Il y a quelque chose de foncièrement désopilant et de tragiquement beau dans ce personnage. On nous le présente comme étant un masseur alors qu’en fait, on ne le voit que très rarement se mettre à l’ouvrage. En réalité, il masque des dons, comme il cache son sabre dans la canne qui lui sert d’appui, et semble bien plus doué dans les jeux (il ne connaît aucune défaite, à la grande stupéfaction de son camarade Shunkichi qui va être tenté de le copier), les combats (il trucide plus vite que son ombre) et les passe-temps (il coupe le bois avec une précision drolatique).
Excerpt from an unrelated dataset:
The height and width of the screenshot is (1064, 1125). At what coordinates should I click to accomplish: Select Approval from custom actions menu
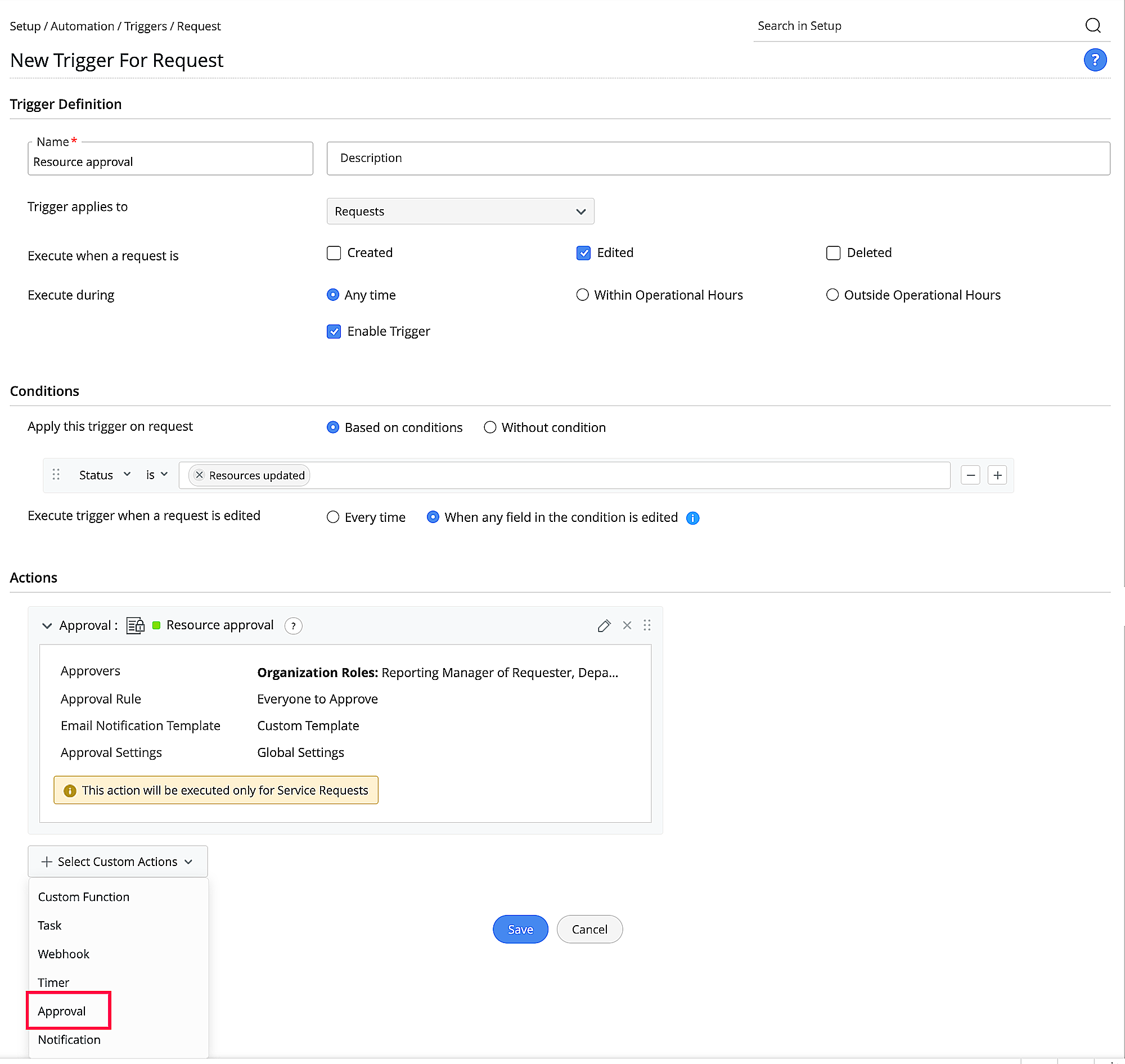point(62,1011)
Il se distingue par un maniement du sabre parfait, au grand dam de ceux qui ont eu la malchance (ou l’audace) de croiser son chemin, comme ces deux quidams qui l’agressent lâchement en pleine rue et qui pensent tomber sur un handicapé incapable de se défendre.
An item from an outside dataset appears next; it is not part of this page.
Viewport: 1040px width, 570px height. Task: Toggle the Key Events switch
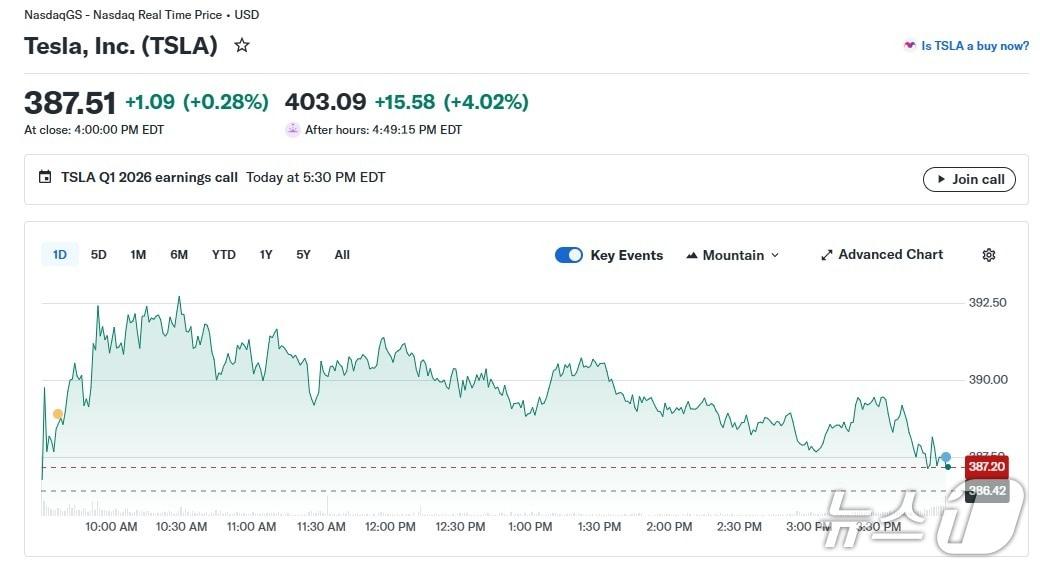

De manière fréquente, le film repose sur un paradoxe qui consiste à montrer les talents cachés des uns, les secrets enfouis des autres, à décrypter les apparences trompeuses et à contourner habilement les clivages du genre. En prenant tous les codes à revers, en allant là où il est généralement pas bon de musarder, Zatoichi ménage des surprises imprévisibles et constantes qui contribuent à séduire le spectateur. Sur près de deux heures, cela relève du coup de maître.

  Zatoichi (c) D.R.

En toile de fond, le onzième film de Kitano dépeint avec acuité les dysfonctionnements d’un village japonais où les habitants, majoritairement composés de paysans, doivent payer une taxe injuste. Grâce à Zatoichi, un héros très discret, les villageois vont passer d’un joug délétère et tyrannique à une liberté égalitaire et tranquille. Le film qui passe d’un état à l’autre pourrait être divisé en actes dans lesquels les personnages doivent faire face à une oppression de plus en plus pesante et insupportable. De manière régulière, Zatoichi provoque deux émotions contradictoires : l’euphorie et la mélancolie. Un peu comme lors de l’épilogue explosif où un numéro anthologique de claquettes sur fond de hip-hop côtoie un événement dramatique et imprévu qui vient contrarier l’ambiance. Cette oscillation contrastée et antinomique est représentative d’un film qui impressionne par sa violence graphique, génère des effets inattendus et provoque une gamme variée d’émotions.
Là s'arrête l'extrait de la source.